On the beach, Alpert sees the fireworks go off in the sky above the Temple and appears about as panicked and confused as we’ve ever seen him. Mocke walks out of the statue and tells Richard, “It’s good to see you out of those chains.” “You?”, he asks. “Me.” And he clocks Richard, tells the rest of them that he’s very disappointed in them (huh?) and carries Richard off.

Lennon says he needs to speak with Jack, who refuses, and as they’re scuffling, Sayid wakes from the dead and asks, “What happened?”

And… cut to black.


Questions:

Is Sayid Jacob? It seems likely that Jacob inhabits Sayid’s lifeless body now that he had a vessel. During “The Incident”, Jacob and Esau are debating whether humans will ever change – stating that the same pattern is inevitable. Jacob says, “It only ends once. Everything else is just progress.” So does the pattern of humans screwing up the island and not being content there include Jacob inhabiting new bodies whenever Esau manages to find his loophole? Or does another person now inhabit Sayid? John Locke? Christian Shephard? Or has Sayid indeed been resurrected with his innocence lost (à la young Ben Linus) in the waters of the Temple?

Is Richard Alpert upset that Jacob was killed? What would have happened if Jacob were at the Temple when it was discovered that Jacob was dead? Might Jacob have inhabited Richard instead?

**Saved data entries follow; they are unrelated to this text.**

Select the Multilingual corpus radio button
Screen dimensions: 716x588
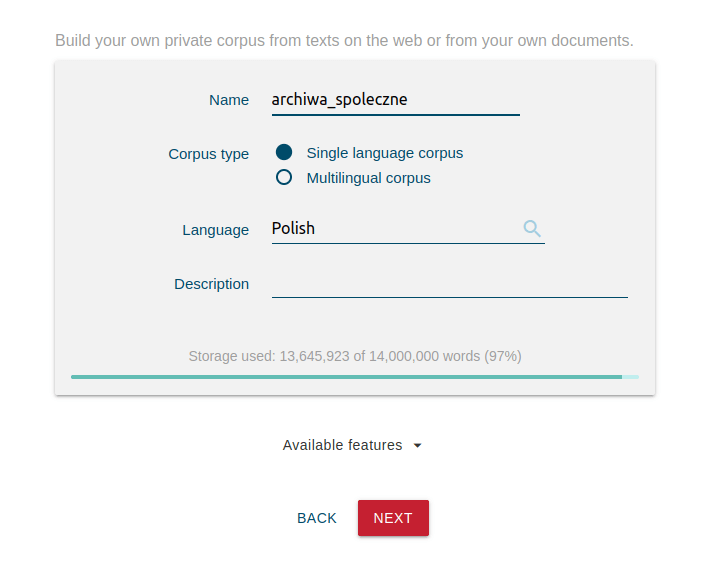pos(284,177)
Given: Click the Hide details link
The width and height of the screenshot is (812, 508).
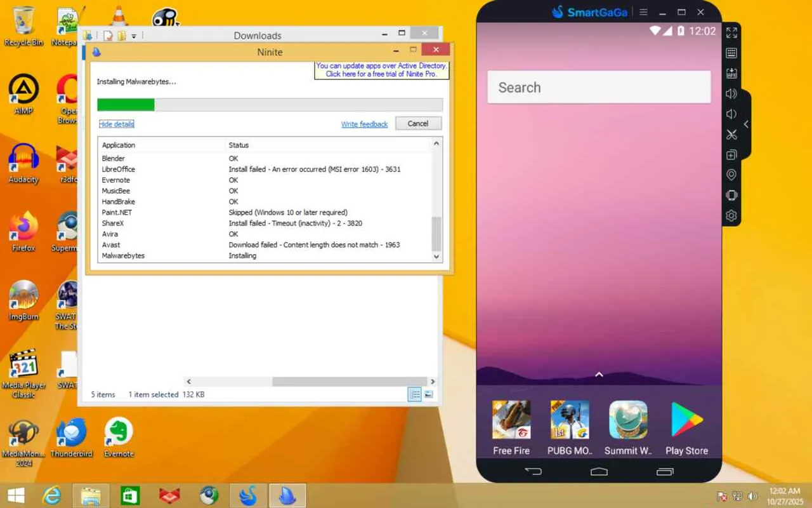Looking at the screenshot, I should [117, 124].
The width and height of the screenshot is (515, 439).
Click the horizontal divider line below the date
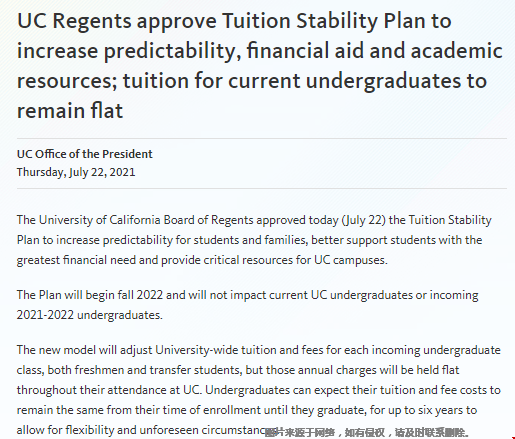[x=262, y=188]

Or would he have become the leader?

Are we indeed flashing sideways? If we are, what explains the submerged island for years? Would an H-bomb really have caused an island to sink?

Is the Alt815 timeline actually the end of the series? Are we seeing the future there, post the Mocke/Temple timeline? Or will these two realities somehow merge by the series finale?